- **Page**
Improving Knife Life

This information has been prepared by Reichel & Drews to assist manufactures of asphalt roofing shingles in obtaining maximum life from cutting cylinder knives. Even though Reichel & Drews is constantly improving the quality of its knives, the mechanical assemblies used in cutting shingles, as well as the raw materials used, all interact and play a role in affecting knife life. We believe that the information contained here will aid in increasing knife life and improving cutting cylinder performance by calling attention to various items, both large and small, that affect knife life.

The information given is intended to act as a guide for production and maintenance personnel. Your comments are welcome and will be helpful in preparing future updates.

When evaluating knife life, comparative operating speed and web thickness should also be taken into consideration.

Raw Materials

Knife wear is affected and can be accelerated by different types of raw material – i.e. sand backing causes knives to wear much faster than talc backing. Different sized granules and granule sources also have an effect on the life of a set of knives. Other factors affecting the rate of knife wear include the percent of filler content, the nature of the filler, and of course the prominence (and type) of fiberglass mat used in today’s products. The last factor mandates greater care and finer adjustment of the cutting cylinder in relation to the anvil roll.


Lubrication of various types affects how well knives will perform. The cutting cylinder should be kept properly lubricated using only the manufacturer’s recommended lubricant. Additionally, an ample water spray must be applied to the cutting cylinder face, and in some cases a light application of moisture of the anvil roll is helpful. This should be started even before the threading process is begun.

Anvil Roll Assembly

Check anvil roll assembly for:

  • Level and perpendicular alignment with the shingle cutter. Note: Shingle Cutter must be aligned with the balance of the machine line.
  • Roundness using a dial indicator. If the assembly is more than 0.006″ out-of-round, check the O.D. of the anvil core and the I.D. of the anvil rings for concentricity. If the core is out-of round, replace or metalize and regrind. If the rings are out-of-round, replace.
  • Worn journals. Check anvil roll journals against manufacturer’s recommended tolerance. R&D recommends +.000″/-.002″. If out of tolerance, replace core or metalize and regrind journals.
  • Worn anvil rings. If the rings are excessively worn or have variances in the OD, replace or regrind.
  • Bearing play. If core, journals, and rings are within tolerance, use a prybar and dial indicator to check anvil roll for play in any direction. Adjust to remove play (maximum of .003″) if possible, otherwise replace bearings.
  • Fit. Check for bearing fit into bearing housing and bearing housing to shingle cutter frame for bearing wear and housing wear. Correct or replace as required.

Cutting Cylinder

Tab Ejector Mechanism

The internal parts of the cutting cylinder should be checked regularly. These include the eccentric bearings, eccentric shaft, collector rings, plungers, plunger holes or bushings, and plunger springs if used. One way to check the wear of the internal components is to rotate the cylinder until a row of plungers are facing down in the fully extended position. The plunger tops should extend 1/8″ beyond the tip of a set of new knives. Apply a modest upward pressure to the plunger head. The head should stay beyond the top of the knife. If the plunger top can be pushed to a point even with the tip of the knife, there is excessive wear on one or more of the internal components. The cylinder should then be disassembled, each part checked, and worn parts replaced.

- **Supplied information**
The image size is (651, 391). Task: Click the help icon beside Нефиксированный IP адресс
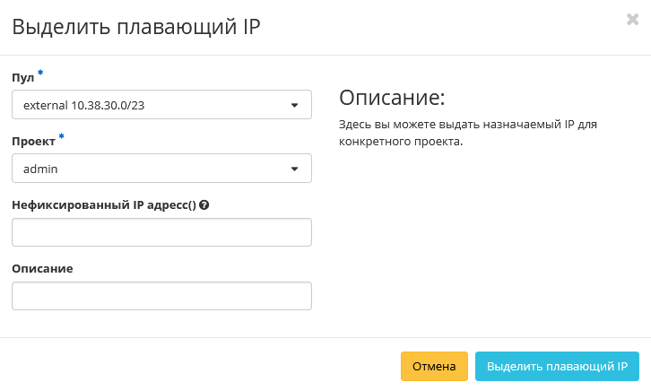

- **Parts of the exercise**
a. Decide whether each statement agrees with the knife-life page, answering yes or no and quoting the deciding words: (i) sand backing wears knives faster than talc backing; (ii) the water spray should begin only after threading is complete; (iii) plunger tops should extend 1/4″ beyond the tip of a set of new knives.
b. Transcribe from the knife-life page the part that opens with the words containing "The information given" and closes with "the anvil roll.".

- **Full solutions**
a.
(i) Yes: "sand backing causes knives to wear much faster than talc backing"
(ii) No: "This should be started even before the threading process is begun."
(iii) No: "The plunger tops should extend 1/8″ beyond the tip of a set of new knives."

b.
The information given is intended to act as a guide for production and maintenance personnel. Your comments are welcome and will be helpful in preparing future updates.

When evaluating knife life, comparative operating speed and web thickness should also be taken into consideration.

Raw Materials

Knife wear is affected and can be accelerated by different types of raw material – i.e. sand backing causes knives to wear much faster than talc backing. Different sized granules and granule sources also have an effect on the life of a set of knives. Other factors affecting the rate of knife wear include the percent of filler content, the nature of the filler, and of course the prominence (and type) of fiberglass mat used in today’s products. The last factor mandates greater care and finer adjustment of the cutting cylinder in relation to the anvil roll.